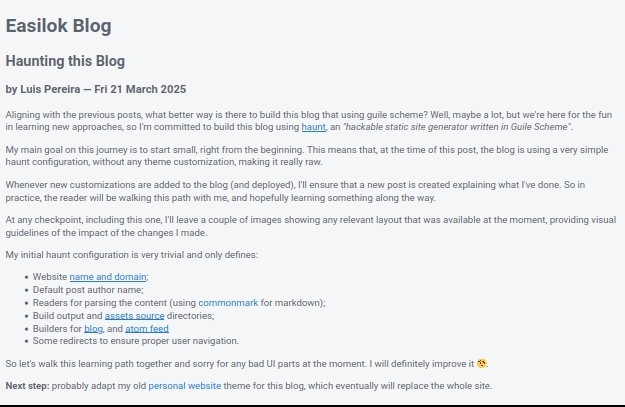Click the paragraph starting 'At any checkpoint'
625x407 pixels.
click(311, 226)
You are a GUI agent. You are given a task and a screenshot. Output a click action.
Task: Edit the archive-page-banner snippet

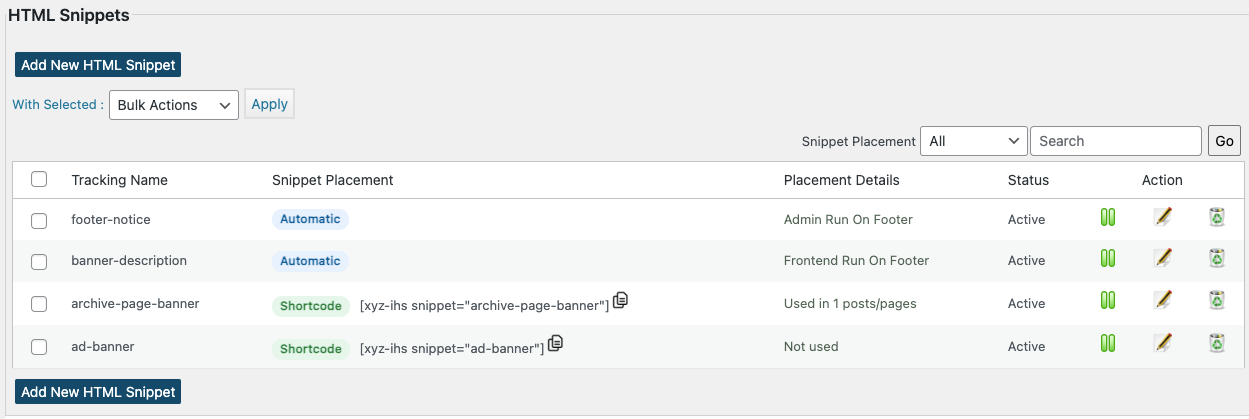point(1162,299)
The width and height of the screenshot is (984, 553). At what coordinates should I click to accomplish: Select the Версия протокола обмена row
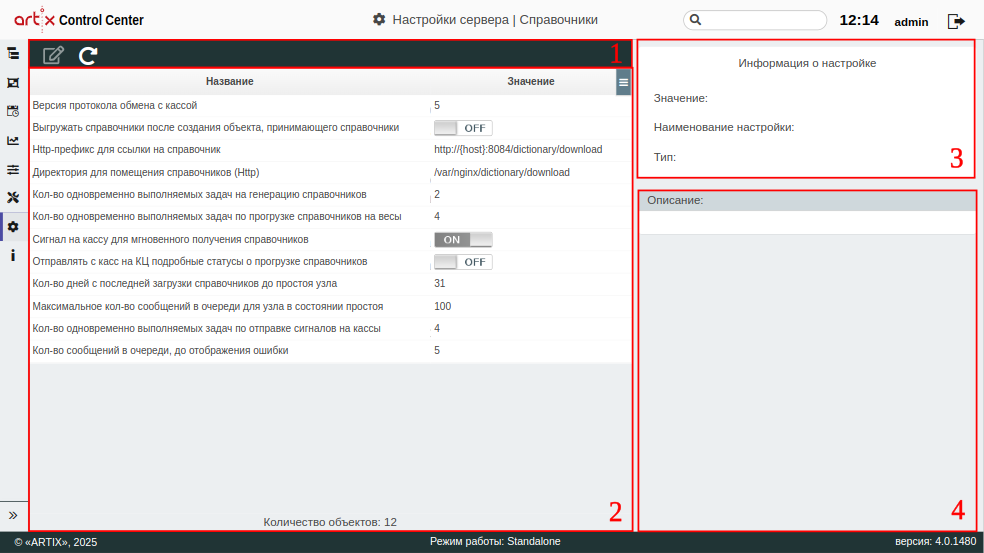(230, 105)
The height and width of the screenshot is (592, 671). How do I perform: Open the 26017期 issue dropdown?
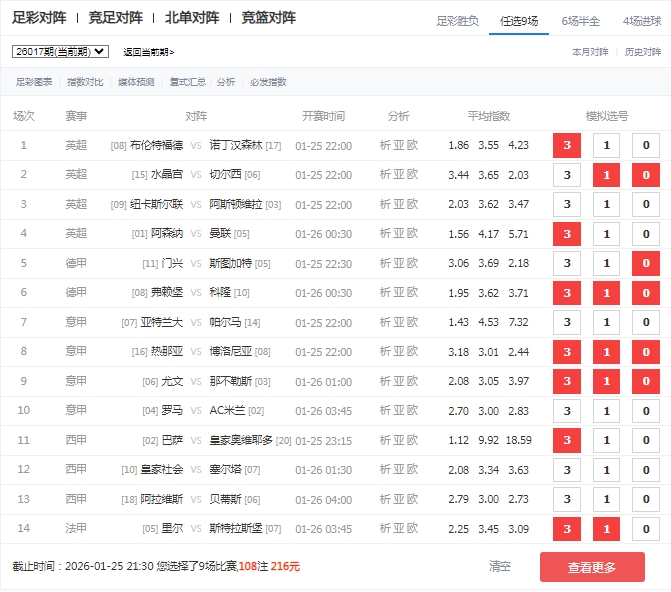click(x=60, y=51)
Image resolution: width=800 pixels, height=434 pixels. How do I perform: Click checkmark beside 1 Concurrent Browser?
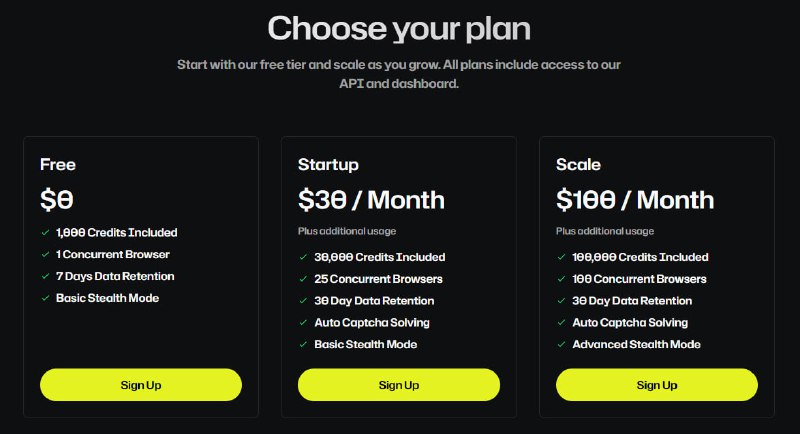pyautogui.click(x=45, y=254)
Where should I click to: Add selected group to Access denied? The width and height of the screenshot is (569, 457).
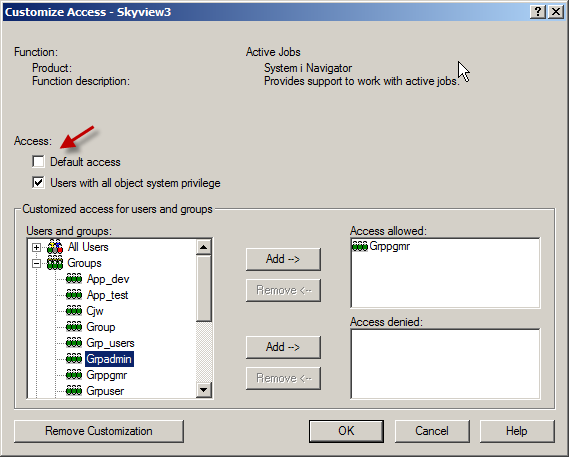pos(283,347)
********
> Work order
Give back the lines from the one containing "Image resolution: width=800" through the last line of the records above exactly as they appear, both included, and no pictures.

> Solution to this task
Image resolution: width=800 pixels, height=434 pixels. How do I perform: Click checkmark beside 1 Concurrent Browser?
pyautogui.click(x=45, y=254)
Where should I click to: Add selected group to Access denied? The width and height of the screenshot is (569, 457).
pos(283,347)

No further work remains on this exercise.